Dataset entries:
--------------------

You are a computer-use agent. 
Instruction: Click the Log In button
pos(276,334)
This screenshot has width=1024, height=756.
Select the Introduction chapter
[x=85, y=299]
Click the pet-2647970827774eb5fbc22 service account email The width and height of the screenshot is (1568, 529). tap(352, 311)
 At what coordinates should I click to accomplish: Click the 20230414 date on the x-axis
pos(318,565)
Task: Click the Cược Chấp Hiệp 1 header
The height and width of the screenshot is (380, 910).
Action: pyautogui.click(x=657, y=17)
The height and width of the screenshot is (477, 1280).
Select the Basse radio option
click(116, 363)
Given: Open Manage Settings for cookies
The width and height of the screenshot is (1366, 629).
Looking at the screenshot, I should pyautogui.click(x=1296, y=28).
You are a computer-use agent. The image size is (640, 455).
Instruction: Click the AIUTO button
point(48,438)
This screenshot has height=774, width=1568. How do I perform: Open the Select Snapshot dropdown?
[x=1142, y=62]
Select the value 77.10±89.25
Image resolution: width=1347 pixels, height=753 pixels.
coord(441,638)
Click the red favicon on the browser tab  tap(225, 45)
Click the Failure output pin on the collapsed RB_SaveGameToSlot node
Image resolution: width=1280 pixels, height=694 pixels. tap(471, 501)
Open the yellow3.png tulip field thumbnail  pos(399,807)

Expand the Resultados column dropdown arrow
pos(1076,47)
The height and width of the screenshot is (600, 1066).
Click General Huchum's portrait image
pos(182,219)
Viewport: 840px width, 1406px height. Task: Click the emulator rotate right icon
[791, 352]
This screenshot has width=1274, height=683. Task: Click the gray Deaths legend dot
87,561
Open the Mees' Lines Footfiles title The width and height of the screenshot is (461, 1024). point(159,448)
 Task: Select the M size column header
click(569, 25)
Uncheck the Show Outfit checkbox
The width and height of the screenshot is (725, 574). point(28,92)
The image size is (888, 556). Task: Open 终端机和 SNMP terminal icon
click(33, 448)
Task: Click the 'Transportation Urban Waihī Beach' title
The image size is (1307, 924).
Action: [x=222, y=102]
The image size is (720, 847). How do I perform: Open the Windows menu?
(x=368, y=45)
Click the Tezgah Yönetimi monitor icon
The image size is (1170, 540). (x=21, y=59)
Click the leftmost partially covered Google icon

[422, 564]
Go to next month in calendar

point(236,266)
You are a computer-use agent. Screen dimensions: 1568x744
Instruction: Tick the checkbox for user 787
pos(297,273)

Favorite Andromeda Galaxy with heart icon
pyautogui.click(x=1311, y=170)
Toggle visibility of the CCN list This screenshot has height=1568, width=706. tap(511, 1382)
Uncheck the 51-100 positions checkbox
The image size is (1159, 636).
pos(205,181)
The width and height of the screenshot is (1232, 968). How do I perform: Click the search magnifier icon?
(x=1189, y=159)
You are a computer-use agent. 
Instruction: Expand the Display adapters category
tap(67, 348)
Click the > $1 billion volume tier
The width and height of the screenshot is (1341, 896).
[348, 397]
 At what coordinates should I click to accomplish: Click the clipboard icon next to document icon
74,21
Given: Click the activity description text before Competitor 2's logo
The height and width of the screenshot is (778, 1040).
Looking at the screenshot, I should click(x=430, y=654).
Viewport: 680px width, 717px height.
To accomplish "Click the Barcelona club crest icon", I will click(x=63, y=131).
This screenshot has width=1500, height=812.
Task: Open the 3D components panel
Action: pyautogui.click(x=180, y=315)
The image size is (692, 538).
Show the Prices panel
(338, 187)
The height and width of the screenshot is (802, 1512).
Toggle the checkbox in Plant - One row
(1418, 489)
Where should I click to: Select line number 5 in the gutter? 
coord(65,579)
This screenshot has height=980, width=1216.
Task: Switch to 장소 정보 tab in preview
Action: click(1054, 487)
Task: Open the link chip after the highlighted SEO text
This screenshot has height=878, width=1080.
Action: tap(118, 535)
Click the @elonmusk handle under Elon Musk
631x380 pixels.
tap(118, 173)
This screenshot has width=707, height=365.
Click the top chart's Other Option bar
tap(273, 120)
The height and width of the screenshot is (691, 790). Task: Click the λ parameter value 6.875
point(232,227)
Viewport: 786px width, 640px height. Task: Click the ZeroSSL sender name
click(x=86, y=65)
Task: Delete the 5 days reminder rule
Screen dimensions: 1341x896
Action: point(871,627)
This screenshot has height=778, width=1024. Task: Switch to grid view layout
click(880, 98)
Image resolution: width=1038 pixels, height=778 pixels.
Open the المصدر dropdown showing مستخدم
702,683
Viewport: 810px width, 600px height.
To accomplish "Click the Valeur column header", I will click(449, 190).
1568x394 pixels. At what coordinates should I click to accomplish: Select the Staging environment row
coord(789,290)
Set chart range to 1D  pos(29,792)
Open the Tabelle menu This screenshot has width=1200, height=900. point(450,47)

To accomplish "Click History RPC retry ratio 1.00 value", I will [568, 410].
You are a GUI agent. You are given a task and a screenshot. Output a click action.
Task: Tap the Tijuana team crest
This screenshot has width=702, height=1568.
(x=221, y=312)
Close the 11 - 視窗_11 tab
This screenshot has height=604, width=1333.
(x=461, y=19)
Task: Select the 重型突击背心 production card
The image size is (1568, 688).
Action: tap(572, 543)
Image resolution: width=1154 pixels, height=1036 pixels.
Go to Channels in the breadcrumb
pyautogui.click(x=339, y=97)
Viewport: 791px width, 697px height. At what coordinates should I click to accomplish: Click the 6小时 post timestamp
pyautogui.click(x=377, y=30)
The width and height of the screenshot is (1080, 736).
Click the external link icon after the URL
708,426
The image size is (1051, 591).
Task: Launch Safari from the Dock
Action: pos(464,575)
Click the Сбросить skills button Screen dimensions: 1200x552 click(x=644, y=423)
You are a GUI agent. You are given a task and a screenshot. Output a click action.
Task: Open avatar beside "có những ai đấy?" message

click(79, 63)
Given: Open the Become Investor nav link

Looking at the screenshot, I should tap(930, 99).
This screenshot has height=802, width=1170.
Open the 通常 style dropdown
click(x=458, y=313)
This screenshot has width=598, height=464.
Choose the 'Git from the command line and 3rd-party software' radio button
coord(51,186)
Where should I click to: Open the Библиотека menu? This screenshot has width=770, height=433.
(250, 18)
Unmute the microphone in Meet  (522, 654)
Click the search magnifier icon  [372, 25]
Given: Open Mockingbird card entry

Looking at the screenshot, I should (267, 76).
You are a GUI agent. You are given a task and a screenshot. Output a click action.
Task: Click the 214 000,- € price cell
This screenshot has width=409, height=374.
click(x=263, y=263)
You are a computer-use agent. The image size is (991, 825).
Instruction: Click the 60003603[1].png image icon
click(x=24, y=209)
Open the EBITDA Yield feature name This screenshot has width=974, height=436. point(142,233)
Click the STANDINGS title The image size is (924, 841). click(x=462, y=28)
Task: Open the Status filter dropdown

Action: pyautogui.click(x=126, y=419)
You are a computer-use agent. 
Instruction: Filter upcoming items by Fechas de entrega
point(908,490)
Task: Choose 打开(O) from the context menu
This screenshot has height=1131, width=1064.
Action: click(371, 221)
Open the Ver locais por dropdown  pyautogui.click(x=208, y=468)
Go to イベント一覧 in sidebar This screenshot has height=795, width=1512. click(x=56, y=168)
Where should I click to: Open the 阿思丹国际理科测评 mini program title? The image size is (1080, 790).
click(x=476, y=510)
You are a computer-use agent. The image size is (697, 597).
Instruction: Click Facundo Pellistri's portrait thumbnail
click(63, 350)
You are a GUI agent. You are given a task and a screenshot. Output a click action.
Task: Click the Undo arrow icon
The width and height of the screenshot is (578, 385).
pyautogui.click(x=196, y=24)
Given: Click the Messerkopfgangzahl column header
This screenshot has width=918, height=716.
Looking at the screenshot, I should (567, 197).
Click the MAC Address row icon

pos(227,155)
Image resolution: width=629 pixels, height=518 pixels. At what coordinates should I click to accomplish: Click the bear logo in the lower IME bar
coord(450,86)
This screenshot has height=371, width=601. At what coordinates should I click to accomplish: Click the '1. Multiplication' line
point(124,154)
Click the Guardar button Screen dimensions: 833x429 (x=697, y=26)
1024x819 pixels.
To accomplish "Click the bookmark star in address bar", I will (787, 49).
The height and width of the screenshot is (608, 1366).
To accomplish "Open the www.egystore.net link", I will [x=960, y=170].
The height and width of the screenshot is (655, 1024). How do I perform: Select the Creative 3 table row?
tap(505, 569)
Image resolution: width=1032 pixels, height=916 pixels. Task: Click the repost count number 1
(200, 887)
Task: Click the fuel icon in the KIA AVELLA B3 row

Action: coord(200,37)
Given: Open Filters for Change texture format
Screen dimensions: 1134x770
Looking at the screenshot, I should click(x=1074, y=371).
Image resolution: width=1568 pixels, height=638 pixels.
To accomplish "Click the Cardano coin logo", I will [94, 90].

--------------------

WHAT THE EXERCISE ASKS: The range runs from the line above containing "This screenshot has height=778, width=1024." to the line containing "Viewport: 810px width, 600px height.", inclusive. Restate those lines word for word and no others.

RESPONSE AREA:
This screenshot has height=778, width=1024. Task: Switch to grid view layout
click(880, 98)
Image resolution: width=1038 pixels, height=778 pixels.
Open the المصدر dropdown showing مستخدم
702,683
Viewport: 810px width, 600px height.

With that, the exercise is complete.